Today I got my 6-month performance evaluation. We missed the one that was supposed to happen in May, though, so really this was my yearly review. The project we are still working on was originally planned to be released in April, 2007 and, I assume, the review was postponed because the project was late and they probably thought doing the reviews then would have made it even later. Well, NOT doing the reviews may have been the problem because we're still working on the project!
My review went well, by the way. I'm doing OK. Not stellar but they're not going to reprimand me. We talked about how the last year has gone but also about upcoming projects and where I fit in with them. Part of the problem is that so much of the work sounds so interesting, it is hard to decide which projects to be considered for. We also talked, in general, about how difficult some of the aspects are of the various projects. It brought up two points I had just been thinking about while reading one of the recent Joel on Software articles. The main point of the article was that projects that have a lot of problems to overcome are the ones that are best to do. That is because if it was easy, it would either be worthless or everyone would be doing it. The more difficult the project is, and if you can overcome the difficulties, then people will be happy to buy your product because you'll be helping them do something they didn't think they were going to be able to do.

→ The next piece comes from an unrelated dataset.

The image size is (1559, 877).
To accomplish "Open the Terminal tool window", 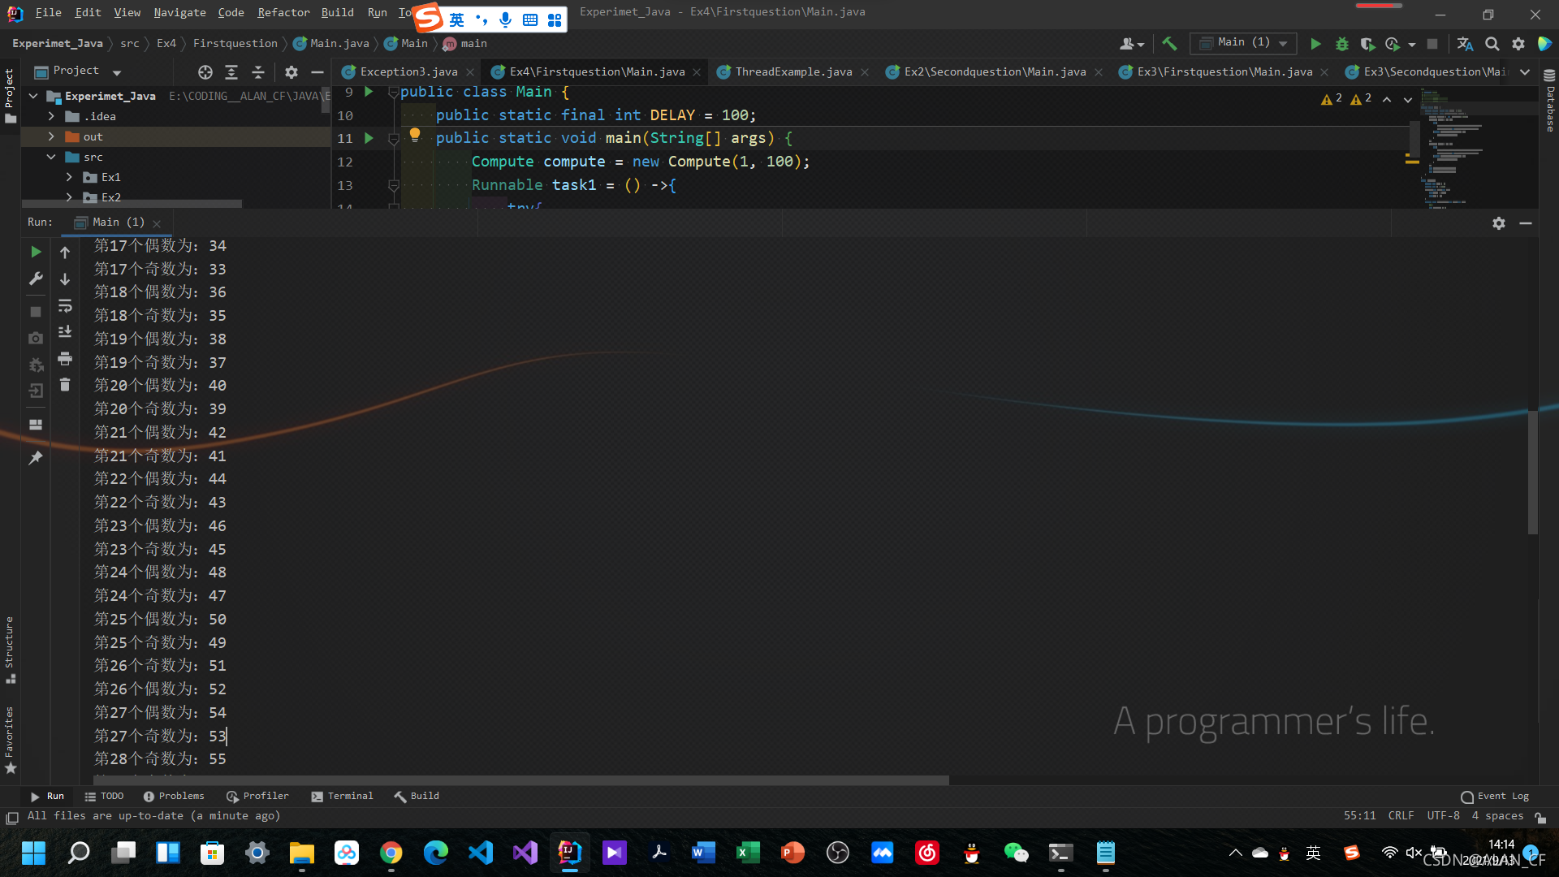I will point(343,796).
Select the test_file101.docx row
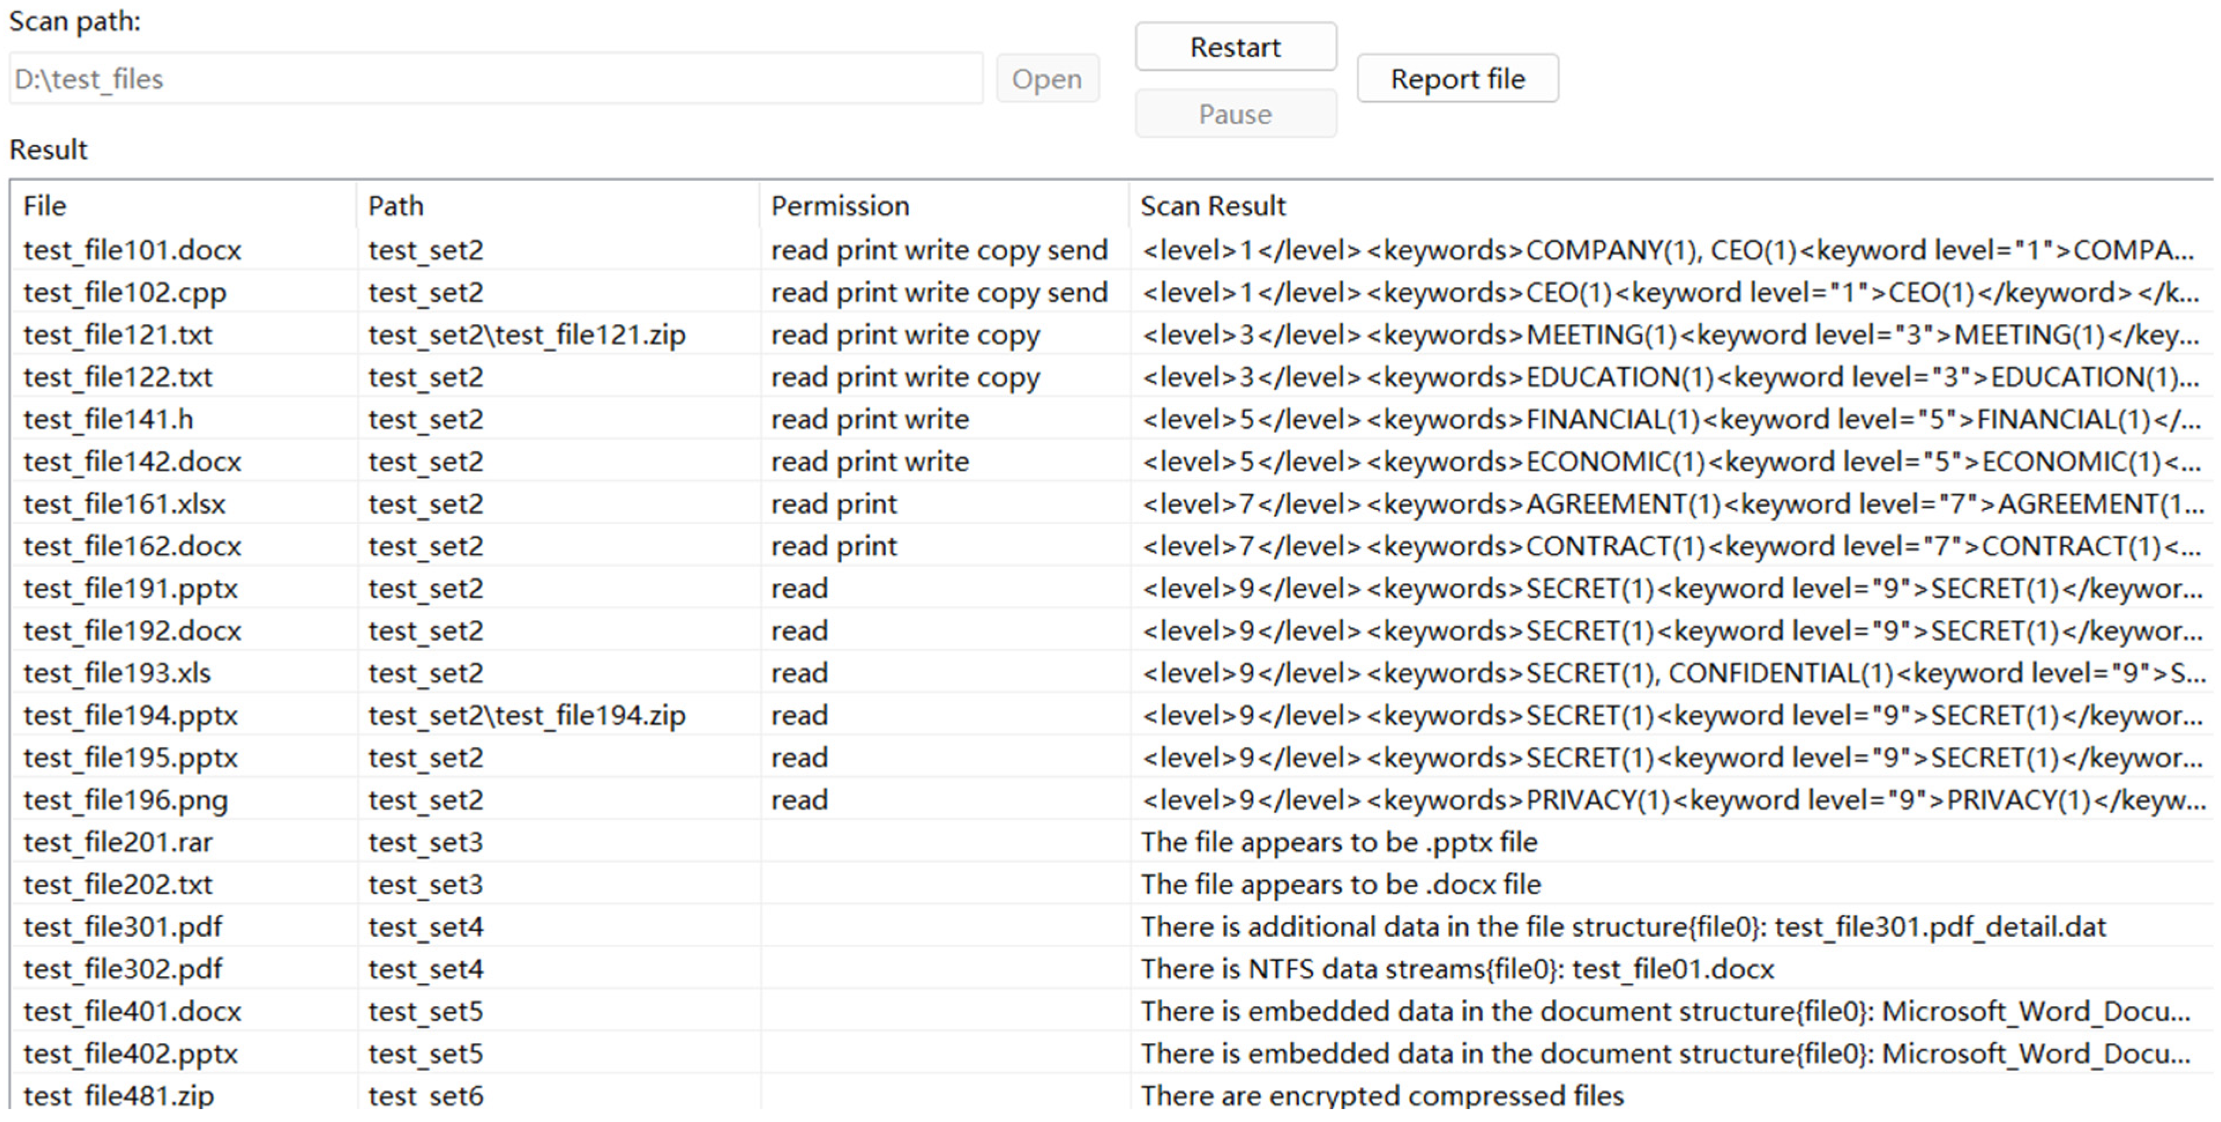2221x1122 pixels. coord(132,250)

Another point was that the areas of any project that are the most difficult are the ones you don't have control over. Their point was that it was more difficult to produce a program that runs on the customer's hardware and not on your own hardware (servers) that you control. The question you have ask is how do you get control of those difficult aspects? One method is to limit the types of hardware your product will run on. Another way is to make sure you have as many types of hardware for testing.
I'm writing this without thinking about it much. Maybe I'll get a chance to write more about this in another entry.